[DATA — start]
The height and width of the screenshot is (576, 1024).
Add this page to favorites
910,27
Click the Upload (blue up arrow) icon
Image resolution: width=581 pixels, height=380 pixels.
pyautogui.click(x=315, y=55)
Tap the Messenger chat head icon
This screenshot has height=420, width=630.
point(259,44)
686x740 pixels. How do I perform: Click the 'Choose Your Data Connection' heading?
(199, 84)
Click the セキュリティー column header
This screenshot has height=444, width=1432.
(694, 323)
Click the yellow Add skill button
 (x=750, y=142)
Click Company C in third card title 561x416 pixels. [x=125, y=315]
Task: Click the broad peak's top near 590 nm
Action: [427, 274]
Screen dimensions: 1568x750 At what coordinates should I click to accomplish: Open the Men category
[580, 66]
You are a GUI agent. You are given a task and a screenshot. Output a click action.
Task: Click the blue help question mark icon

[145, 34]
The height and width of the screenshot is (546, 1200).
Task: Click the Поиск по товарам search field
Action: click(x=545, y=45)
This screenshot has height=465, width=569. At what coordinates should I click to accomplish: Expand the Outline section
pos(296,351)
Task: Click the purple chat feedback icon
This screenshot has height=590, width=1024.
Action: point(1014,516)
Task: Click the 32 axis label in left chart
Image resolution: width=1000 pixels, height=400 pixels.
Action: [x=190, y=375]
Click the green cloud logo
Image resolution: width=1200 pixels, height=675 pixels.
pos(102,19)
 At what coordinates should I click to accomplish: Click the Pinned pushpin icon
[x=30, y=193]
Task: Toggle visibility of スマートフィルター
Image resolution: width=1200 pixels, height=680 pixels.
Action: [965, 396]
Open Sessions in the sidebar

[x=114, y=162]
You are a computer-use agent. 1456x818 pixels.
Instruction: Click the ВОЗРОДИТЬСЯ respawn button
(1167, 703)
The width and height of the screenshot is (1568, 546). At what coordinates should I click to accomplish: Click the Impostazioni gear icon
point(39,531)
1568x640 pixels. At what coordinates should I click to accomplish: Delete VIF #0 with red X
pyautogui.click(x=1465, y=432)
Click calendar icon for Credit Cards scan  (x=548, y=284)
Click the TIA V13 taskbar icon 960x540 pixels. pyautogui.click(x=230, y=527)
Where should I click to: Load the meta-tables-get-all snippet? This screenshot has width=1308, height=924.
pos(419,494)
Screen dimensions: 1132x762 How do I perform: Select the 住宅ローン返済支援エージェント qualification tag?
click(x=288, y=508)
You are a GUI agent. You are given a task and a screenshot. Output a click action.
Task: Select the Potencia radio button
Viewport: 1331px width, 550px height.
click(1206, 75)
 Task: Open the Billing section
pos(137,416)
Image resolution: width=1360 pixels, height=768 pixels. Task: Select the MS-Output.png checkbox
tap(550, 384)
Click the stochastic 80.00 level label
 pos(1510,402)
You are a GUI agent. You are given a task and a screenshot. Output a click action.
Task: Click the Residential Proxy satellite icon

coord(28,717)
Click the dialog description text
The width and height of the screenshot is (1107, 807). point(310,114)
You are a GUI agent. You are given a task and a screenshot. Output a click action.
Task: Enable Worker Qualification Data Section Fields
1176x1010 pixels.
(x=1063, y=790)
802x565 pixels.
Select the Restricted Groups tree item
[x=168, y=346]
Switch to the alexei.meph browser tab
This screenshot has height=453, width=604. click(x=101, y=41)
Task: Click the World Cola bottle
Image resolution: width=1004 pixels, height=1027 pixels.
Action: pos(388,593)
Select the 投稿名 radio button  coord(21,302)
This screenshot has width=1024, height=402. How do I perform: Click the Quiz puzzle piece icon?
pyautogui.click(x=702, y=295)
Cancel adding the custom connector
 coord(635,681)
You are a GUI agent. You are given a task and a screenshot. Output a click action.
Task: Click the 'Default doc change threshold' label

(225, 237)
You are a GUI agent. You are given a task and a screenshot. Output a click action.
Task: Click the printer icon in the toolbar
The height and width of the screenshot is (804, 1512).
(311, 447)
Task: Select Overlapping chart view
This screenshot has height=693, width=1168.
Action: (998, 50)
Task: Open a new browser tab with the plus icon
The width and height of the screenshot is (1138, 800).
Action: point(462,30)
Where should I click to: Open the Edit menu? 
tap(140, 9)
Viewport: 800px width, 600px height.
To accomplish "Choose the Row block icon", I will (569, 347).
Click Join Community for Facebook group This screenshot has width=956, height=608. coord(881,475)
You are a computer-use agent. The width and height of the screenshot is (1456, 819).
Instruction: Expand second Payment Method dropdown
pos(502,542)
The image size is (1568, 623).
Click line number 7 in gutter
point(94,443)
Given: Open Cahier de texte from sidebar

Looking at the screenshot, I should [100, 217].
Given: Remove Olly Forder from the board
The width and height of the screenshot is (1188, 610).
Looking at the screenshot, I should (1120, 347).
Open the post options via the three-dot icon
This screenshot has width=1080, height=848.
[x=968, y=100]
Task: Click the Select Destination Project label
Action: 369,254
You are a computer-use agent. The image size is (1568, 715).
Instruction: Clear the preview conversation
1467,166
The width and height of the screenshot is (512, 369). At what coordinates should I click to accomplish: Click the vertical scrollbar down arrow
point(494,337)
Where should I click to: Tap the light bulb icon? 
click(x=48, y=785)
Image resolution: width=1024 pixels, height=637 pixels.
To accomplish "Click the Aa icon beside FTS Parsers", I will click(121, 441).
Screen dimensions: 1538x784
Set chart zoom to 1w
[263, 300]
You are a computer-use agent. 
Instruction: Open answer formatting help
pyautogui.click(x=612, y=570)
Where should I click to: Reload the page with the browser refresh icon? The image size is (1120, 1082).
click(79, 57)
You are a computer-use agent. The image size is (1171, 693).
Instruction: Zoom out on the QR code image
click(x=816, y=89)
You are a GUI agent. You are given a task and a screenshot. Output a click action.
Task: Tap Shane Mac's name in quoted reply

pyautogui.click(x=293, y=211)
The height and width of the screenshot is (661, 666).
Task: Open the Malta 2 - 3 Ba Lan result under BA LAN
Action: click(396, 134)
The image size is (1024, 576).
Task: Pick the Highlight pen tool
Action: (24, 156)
[DATA — finish]
(WORK TASK):
The full listing, retyped exactly, is the expected answer.

(TASK RESULT):
The height and width of the screenshot is (576, 1024).
Add this page to favorites
910,27
Click the Upload (blue up arrow) icon
Image resolution: width=581 pixels, height=380 pixels.
pyautogui.click(x=315, y=55)
Tap the Messenger chat head icon
This screenshot has height=420, width=630.
point(259,44)
686x740 pixels. How do I perform: Click the 'Choose Your Data Connection' heading?
(199, 84)
Click the セキュリティー column header
This screenshot has height=444, width=1432.
(694, 323)
Click the yellow Add skill button
 (x=750, y=142)
Click Company C in third card title 561x416 pixels. [x=125, y=315]
Task: Click the broad peak's top near 590 nm
Action: [427, 274]
Screen dimensions: 1568x750 At what coordinates should I click to accomplish: Open the Men category
[580, 66]
You are a GUI agent. You are given a task and a screenshot. Output a click action.
Task: Click the blue help question mark icon

[145, 34]
The height and width of the screenshot is (546, 1200).
Task: Click the Поиск по товарам search field
Action: click(x=545, y=45)
This screenshot has height=465, width=569. At what coordinates should I click to accomplish: Expand the Outline section
pos(296,351)
Task: Click the purple chat feedback icon
This screenshot has height=590, width=1024.
Action: point(1014,516)
Task: Click the 32 axis label in left chart
Image resolution: width=1000 pixels, height=400 pixels.
Action: [x=190, y=375]
Click the green cloud logo
Image resolution: width=1200 pixels, height=675 pixels.
pos(102,19)
 At what coordinates should I click to accomplish: Click the Pinned pushpin icon
[x=30, y=193]
Task: Toggle visibility of スマートフィルター
Image resolution: width=1200 pixels, height=680 pixels.
Action: [965, 396]
Open Sessions in the sidebar

[x=114, y=162]
You are a computer-use agent. 1456x818 pixels.
Instruction: Click the ВОЗРОДИТЬСЯ respawn button
(1167, 703)
The width and height of the screenshot is (1568, 546). At what coordinates should I click to accomplish: Click the Impostazioni gear icon
point(39,531)
1568x640 pixels. At what coordinates should I click to accomplish: Delete VIF #0 with red X
pyautogui.click(x=1465, y=432)
Click calendar icon for Credit Cards scan  (x=548, y=284)
Click the TIA V13 taskbar icon 960x540 pixels. pyautogui.click(x=230, y=527)
Where should I click to: Load the meta-tables-get-all snippet? This screenshot has width=1308, height=924.
pos(419,494)
Screen dimensions: 1132x762 How do I perform: Select the 住宅ローン返済支援エージェント qualification tag?
click(x=288, y=508)
You are a GUI agent. You are given a task and a screenshot. Output a click action.
Task: Select the Potencia radio button
Viewport: 1331px width, 550px height.
click(1206, 75)
 Task: Open the Billing section
pos(137,416)
Image resolution: width=1360 pixels, height=768 pixels. Task: Select the MS-Output.png checkbox
tap(550, 384)
Click the stochastic 80.00 level label
 pos(1510,402)
You are a GUI agent. You are given a task and a screenshot. Output a click action.
Task: Click the Residential Proxy satellite icon

coord(28,717)
Click the dialog description text
The width and height of the screenshot is (1107, 807). point(310,114)
You are a GUI agent. You are given a task and a screenshot. Output a click action.
Task: Enable Worker Qualification Data Section Fields
1176x1010 pixels.
(x=1063, y=790)
802x565 pixels.
Select the Restricted Groups tree item
[x=168, y=346]
Switch to the alexei.meph browser tab
This screenshot has height=453, width=604. click(x=101, y=41)
Task: Click the World Cola bottle
Image resolution: width=1004 pixels, height=1027 pixels.
Action: pos(388,593)
Select the 投稿名 radio button  coord(21,302)
This screenshot has width=1024, height=402. How do I perform: Click the Quiz puzzle piece icon?
pyautogui.click(x=702, y=295)
Cancel adding the custom connector
 coord(635,681)
You are a GUI agent. You are given a task and a screenshot. Output a click action.
Task: Click the 'Default doc change threshold' label

(225, 237)
You are a GUI agent. You are given a task and a screenshot. Output a click action.
Task: Click the printer icon in the toolbar
The height and width of the screenshot is (804, 1512).
(311, 447)
Task: Select Overlapping chart view
This screenshot has height=693, width=1168.
Action: (998, 50)
Task: Open a new browser tab with the plus icon
The width and height of the screenshot is (1138, 800).
Action: point(462,30)
Where should I click to: Open the Edit menu? 
tap(140, 9)
Viewport: 800px width, 600px height.
To accomplish "Choose the Row block icon", I will (569, 347).
Click Join Community for Facebook group This screenshot has width=956, height=608. coord(881,475)
You are a computer-use agent. The width and height of the screenshot is (1456, 819).
Instruction: Expand second Payment Method dropdown
pos(502,542)
The image size is (1568, 623).
Click line number 7 in gutter
point(94,443)
Given: Open Cahier de texte from sidebar

Looking at the screenshot, I should [100, 217].
Given: Remove Olly Forder from the board
The width and height of the screenshot is (1188, 610).
Looking at the screenshot, I should (1120, 347).
Open the post options via the three-dot icon
This screenshot has width=1080, height=848.
[x=968, y=100]
Task: Click the Select Destination Project label
Action: 369,254
You are a computer-use agent. The image size is (1568, 715).
Instruction: Clear the preview conversation
1467,166
The width and height of the screenshot is (512, 369). At what coordinates should I click to accomplish: Click the vertical scrollbar down arrow
point(494,337)
Where should I click to: Tap the light bulb icon? 
click(x=48, y=785)
Image resolution: width=1024 pixels, height=637 pixels.
To accomplish "Click the Aa icon beside FTS Parsers", I will click(121, 441).
Screen dimensions: 1538x784
Set chart zoom to 1w
[263, 300]
You are a computer-use agent. 
Instruction: Open answer formatting help
pyautogui.click(x=612, y=570)
Where should I click to: Reload the page with the browser refresh icon? The image size is (1120, 1082).
click(79, 57)
You are a computer-use agent. The image size is (1171, 693).
Instruction: Zoom out on the QR code image
click(x=816, y=89)
You are a GUI agent. You are given a task and a screenshot. Output a click action.
Task: Tap Shane Mac's name in quoted reply

pyautogui.click(x=293, y=211)
The height and width of the screenshot is (661, 666).
Task: Open the Malta 2 - 3 Ba Lan result under BA LAN
Action: click(396, 134)
The image size is (1024, 576).
Task: Pick the Highlight pen tool
Action: (24, 156)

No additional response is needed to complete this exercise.